**Check your understanding:**
- A) Answer the following questions using the review of The Damned (1963):
(i) What does Bernard see as the only option for the survival of the human race?
(ii) What does Joanie say she had never found before?
(iii) Between which pairs of opposites does the continual clash in the relationships take place?
- B) Write out the passage of the review of The Damned from "Living up to" to "to their fate.", reproducing it exactly.
- C) Rewrite more briefly the paragraph of the review of The Damned that begins "The characters’ impending demise", keeping its main facts.

**Extract to read:**
The Damned (1963)

Living up to the title, The Damned is tragedy personified, but the bleak extent of those doom-laden tones is remarkable, especially for Sixties cinema. There is scant hope in a world Bernard believes to be inevitably lost – for him, the future is set in stone; armageddon is not just a possibility but imminent, radioactive children being the only insane option for the survival of the human race. 

The characters’ impending demise is foreshadowed throughout: Bernard tells Freya if he was to reveal his secrets he “might be condemning you to death”; in a brief moment of peace, Joanie reveals that she “never found this kind of quiet before – it’s as though I’m no longer afraid of dying.” Little quarter is given to hope; the most these people aspire to is a nobility in resolve to their fate.

Such aspirations reveal an angry heart within the black subject matter. These hopeless relationships reflect the primary themes of the movie; all are polar opposites, a continual clash between old and young, control and freedom.

**Information shown:**

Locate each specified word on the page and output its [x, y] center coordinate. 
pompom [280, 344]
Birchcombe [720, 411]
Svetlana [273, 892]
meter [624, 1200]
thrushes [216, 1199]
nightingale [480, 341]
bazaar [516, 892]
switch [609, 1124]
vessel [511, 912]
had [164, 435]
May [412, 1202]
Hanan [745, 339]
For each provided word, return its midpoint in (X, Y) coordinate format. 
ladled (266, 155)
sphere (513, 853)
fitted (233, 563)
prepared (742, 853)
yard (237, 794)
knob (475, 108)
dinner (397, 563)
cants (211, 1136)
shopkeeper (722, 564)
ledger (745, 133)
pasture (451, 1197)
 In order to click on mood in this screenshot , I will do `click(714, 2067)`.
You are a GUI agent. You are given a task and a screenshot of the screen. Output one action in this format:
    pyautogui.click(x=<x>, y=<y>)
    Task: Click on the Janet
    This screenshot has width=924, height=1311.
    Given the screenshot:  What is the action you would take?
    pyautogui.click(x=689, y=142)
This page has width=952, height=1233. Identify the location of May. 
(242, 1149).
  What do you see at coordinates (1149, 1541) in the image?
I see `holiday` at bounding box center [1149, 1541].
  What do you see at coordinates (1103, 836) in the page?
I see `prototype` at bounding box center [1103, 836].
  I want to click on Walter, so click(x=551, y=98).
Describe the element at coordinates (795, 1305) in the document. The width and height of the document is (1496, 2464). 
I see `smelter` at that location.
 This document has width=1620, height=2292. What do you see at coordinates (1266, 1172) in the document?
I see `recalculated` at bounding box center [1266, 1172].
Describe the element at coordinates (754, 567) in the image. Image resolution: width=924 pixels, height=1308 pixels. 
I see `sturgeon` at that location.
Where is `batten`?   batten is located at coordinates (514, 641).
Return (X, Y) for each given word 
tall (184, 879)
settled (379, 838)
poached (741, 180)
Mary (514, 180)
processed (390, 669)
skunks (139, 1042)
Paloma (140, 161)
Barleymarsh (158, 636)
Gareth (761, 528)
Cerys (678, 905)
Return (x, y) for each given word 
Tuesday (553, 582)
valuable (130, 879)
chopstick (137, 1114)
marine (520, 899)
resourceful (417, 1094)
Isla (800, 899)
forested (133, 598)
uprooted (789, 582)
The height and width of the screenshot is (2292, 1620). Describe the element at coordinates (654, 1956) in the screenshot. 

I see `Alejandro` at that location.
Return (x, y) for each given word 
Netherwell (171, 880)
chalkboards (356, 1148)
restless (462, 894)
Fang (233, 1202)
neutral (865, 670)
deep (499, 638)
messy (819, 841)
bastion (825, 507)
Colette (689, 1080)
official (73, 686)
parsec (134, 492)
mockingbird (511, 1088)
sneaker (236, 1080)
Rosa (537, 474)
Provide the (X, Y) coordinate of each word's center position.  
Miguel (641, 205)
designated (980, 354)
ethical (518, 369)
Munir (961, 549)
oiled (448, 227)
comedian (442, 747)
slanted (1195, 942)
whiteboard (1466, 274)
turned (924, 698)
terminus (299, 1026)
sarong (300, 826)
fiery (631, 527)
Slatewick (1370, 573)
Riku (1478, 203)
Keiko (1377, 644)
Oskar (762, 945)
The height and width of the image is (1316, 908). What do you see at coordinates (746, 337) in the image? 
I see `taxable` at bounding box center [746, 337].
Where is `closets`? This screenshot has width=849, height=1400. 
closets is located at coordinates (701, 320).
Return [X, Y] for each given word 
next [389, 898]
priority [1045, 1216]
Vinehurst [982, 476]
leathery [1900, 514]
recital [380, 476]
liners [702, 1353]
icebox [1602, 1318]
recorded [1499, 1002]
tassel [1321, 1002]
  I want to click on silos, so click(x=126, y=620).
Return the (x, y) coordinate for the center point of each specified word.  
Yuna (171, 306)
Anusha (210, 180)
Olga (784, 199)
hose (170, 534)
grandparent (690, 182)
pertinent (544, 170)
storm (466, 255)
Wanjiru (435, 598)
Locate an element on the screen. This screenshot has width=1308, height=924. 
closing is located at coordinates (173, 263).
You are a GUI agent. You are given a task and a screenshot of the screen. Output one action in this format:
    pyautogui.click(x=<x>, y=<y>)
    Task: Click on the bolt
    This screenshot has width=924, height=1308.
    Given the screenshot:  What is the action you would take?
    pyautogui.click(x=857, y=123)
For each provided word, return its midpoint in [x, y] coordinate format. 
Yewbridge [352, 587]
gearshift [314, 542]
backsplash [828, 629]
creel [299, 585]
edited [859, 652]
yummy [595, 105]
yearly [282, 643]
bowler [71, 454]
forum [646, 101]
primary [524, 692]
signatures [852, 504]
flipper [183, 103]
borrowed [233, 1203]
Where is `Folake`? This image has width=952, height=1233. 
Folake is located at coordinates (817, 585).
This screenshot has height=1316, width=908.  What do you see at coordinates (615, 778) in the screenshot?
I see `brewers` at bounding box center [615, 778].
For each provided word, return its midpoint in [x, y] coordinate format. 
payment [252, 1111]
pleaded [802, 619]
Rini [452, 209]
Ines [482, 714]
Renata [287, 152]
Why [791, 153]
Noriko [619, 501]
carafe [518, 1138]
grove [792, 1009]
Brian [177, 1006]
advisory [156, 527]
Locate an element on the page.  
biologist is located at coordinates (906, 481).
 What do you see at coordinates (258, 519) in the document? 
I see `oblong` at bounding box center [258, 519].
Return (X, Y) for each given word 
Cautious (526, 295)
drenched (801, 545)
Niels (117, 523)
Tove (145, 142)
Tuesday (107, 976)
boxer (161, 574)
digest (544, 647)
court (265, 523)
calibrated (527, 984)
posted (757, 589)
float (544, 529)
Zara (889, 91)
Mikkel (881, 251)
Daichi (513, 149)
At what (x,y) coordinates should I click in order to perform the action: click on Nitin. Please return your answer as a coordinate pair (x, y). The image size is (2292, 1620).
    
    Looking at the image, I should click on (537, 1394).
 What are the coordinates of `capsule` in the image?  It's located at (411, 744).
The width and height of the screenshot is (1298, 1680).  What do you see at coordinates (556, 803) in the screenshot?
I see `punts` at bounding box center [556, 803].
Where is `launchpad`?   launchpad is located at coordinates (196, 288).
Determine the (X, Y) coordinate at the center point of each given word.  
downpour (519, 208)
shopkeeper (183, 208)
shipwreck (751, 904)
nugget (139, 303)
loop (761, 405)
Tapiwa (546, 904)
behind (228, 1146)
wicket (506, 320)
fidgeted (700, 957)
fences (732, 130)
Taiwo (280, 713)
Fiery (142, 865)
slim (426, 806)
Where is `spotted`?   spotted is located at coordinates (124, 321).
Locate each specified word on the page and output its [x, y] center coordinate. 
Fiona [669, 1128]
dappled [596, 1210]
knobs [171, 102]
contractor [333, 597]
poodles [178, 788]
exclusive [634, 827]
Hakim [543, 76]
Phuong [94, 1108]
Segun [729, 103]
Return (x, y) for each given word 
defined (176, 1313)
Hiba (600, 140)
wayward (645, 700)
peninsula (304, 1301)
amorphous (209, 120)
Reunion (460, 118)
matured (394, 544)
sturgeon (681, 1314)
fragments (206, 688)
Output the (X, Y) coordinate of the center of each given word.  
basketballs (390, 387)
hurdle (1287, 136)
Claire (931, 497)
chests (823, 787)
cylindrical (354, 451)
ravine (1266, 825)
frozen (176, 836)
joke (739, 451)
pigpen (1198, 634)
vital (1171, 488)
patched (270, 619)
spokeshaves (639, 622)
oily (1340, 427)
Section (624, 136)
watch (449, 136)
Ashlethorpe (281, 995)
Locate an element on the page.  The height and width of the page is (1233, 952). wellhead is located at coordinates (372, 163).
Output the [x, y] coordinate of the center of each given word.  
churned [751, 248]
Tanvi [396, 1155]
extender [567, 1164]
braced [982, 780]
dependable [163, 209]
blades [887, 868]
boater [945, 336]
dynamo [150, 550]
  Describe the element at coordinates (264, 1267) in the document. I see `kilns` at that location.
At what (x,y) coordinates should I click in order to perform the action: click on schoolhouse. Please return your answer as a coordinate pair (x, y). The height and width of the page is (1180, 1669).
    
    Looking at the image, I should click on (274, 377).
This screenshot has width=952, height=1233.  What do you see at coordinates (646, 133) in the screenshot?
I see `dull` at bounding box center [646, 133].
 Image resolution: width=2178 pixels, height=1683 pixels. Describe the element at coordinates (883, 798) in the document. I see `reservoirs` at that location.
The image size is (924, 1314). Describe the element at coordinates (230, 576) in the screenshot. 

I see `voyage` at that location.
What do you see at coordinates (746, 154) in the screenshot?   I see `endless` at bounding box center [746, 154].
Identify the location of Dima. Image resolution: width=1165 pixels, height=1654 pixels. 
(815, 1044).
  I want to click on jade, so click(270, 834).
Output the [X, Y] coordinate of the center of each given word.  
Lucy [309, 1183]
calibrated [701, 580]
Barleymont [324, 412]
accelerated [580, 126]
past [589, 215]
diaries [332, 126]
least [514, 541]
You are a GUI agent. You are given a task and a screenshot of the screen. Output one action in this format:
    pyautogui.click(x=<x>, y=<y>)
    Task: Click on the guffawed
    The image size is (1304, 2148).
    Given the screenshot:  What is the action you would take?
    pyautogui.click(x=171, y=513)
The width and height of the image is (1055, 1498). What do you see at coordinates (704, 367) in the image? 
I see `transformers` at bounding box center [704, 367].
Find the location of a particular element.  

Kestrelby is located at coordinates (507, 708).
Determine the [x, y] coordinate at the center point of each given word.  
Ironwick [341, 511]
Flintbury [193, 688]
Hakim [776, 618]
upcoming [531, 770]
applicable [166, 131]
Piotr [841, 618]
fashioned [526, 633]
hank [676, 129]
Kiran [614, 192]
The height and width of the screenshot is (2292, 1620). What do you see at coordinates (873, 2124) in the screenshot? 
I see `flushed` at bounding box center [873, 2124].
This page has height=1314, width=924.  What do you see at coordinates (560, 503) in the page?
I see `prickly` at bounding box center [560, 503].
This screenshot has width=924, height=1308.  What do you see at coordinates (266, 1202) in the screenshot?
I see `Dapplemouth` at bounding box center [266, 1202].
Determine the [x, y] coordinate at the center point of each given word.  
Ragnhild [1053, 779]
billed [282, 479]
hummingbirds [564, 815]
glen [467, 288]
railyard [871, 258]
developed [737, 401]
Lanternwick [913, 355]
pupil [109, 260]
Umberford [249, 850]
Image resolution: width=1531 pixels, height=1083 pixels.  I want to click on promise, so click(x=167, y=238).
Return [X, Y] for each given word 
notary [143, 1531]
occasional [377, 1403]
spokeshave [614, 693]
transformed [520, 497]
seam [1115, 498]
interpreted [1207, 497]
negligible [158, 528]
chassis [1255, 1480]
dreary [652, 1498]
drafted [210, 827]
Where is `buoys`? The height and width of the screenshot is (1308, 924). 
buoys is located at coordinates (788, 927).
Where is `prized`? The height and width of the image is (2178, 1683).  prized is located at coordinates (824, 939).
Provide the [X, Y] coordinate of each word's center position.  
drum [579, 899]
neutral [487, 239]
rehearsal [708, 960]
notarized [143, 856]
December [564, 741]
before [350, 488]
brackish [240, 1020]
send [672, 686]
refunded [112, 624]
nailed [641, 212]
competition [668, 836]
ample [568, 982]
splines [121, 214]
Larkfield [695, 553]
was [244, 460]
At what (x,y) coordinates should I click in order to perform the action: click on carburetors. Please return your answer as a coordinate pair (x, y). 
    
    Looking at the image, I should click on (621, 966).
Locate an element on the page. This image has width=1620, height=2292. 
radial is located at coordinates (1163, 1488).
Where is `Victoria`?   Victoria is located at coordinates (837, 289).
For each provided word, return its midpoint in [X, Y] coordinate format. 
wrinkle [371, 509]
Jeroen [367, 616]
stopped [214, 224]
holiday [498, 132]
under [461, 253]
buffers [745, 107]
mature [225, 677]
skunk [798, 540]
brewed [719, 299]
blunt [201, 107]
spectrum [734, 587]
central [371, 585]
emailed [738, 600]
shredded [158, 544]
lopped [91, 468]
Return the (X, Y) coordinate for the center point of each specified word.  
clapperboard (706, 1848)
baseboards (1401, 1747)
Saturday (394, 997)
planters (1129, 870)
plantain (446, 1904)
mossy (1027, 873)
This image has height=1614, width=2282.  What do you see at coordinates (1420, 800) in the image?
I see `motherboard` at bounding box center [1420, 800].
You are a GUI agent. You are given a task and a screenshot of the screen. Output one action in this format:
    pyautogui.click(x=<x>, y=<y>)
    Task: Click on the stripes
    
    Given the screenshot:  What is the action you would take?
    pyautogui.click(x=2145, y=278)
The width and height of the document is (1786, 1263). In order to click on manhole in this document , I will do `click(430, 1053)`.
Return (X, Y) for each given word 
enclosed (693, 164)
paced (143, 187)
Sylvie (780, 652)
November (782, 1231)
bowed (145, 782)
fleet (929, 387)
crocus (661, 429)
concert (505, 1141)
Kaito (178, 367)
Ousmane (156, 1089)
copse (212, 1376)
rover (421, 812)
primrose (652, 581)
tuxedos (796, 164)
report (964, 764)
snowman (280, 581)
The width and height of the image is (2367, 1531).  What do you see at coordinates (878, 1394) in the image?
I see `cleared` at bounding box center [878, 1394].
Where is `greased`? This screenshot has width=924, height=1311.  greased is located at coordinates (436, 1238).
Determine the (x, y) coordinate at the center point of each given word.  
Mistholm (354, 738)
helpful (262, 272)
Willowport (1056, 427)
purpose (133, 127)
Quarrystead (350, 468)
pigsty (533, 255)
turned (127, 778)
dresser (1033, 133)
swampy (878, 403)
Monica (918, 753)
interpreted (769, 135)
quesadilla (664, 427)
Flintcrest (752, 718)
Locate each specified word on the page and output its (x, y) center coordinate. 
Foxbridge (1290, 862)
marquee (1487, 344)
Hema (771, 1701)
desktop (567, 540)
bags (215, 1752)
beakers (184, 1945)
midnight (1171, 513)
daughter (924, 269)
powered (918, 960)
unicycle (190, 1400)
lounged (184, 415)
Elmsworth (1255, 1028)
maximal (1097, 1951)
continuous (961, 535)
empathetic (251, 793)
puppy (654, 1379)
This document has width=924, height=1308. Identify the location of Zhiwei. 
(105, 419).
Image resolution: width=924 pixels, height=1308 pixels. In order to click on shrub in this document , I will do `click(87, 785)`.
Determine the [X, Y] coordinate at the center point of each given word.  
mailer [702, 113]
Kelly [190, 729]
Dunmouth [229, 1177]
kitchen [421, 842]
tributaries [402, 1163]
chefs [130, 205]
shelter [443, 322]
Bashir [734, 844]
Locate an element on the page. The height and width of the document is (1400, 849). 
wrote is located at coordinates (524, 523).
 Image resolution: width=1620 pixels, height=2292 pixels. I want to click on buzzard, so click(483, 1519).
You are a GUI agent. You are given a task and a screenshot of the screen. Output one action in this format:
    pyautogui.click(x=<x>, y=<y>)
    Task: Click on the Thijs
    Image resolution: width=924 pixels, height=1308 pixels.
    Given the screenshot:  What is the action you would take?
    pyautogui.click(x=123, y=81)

**Answer section:**
- A)
(i) Radioactive children, which the review calls the only insane option.
(ii) This kind of quiet.
(iii) Between old and young, and between control and freedom.

- B)
Living up to the title, The Damned is tragedy personified, but the bleak extent of those doom-laden tones is remarkable, especially for Sixties cinema. There is scant hope in a world Bernard believes to be inevitably lost – for him, the future is set in stone; armageddon is not just a possibility but imminent, radioactive children being the only insane option for the survival of the human race. 

The characters’ impending demise is foreshadowed throughout: Bernard tells Freya if he was to reveal his secrets he “might be condemning you to death”; in a brief moment of peace, Joanie reveals that she “never found this kind of quiet before – it’s as though I’m no longer afraid of dying.” Little quarter is given to hope; the most these people aspire to is a nobility in resolve to their fate.

- C) The characters' approaching deaths are foreshadowed throughout. Bernard warns Freya that revealing his secrets might condemn her to death. In a brief moment of peace, Joanie says she has never found such quiet and feels as though she is no longer afraid of dying. Hope is scarce, and at most the characters aspire to a noble resolve in facing their fate.